We'll use CIFAR-10 as our benchmark dataset, split into multiple tasks.

In [None]:
# Data transformations
transform_train = transforms.Compose([
    transforms.RandomCrop(32, padding=4),
    transforms.RandomHorizontalFlip(),
    transforms.ToTensor(),
    transforms.Normalize((0.4914, 0.4822, 0.4465), (0.2023, 0.1994, 0.2010)),
])

transform_test = transforms.Compose([
    transforms.ToTensor(),
    transforms.Normalize((0.4914, 0.4822, 0.4465), (0.2023, 0.1994, 0.2010)),
])

# Load CIFAR-10 dataset
train_dataset = torchvision.datasets.CIFAR10(
    root='./data', train=True, download=True, transform=transform_train
)

test_dataset = torchvision.datasets.CIFAR10(
    root='./data', train=False, download=True, transform=transform_test
)

print(f"Training samples: {len(train_dataset)}")
print(f"Test samples: {len(test_dataset)}")
print(f"Classes: {train_dataset.classes}")

## 3. Create Task Splits

Split the dataset into sequential tasks (e.g., 5 tasks with 2 classes each).

In [None]:
# Configuration
num_tasks = 5
batch_size = 128

# Create task splits
train_task_datasets = create_task_split(train_dataset, num_tasks, task_type='class_incremental')
test_task_datasets = create_task_split(test_dataset, num_tasks, task_type='class_incremental')
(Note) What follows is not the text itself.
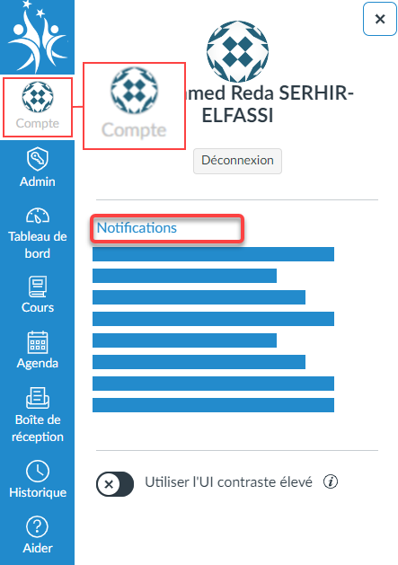Click the info icon beside contraste élevé
The image size is (398, 565).
(331, 481)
# Create data loaders for each task
train_loaders = [
    DataLoader(task_data, batch_size=batch_size, shuffle=True, num_workers=2)
    for task_data in train_task_datasets
]

test_loaders = [
    DataLoader(task_data, batch_size=batch_size, shuffle=False, num_workers=2)
    for task_data in test_task_datasets
]

print(f"Number of tasks: {num_tasks}")
for i, loader in enumerate(train_loaders):
    print(f"Task {i}: {len(loader.dataset)} training samples")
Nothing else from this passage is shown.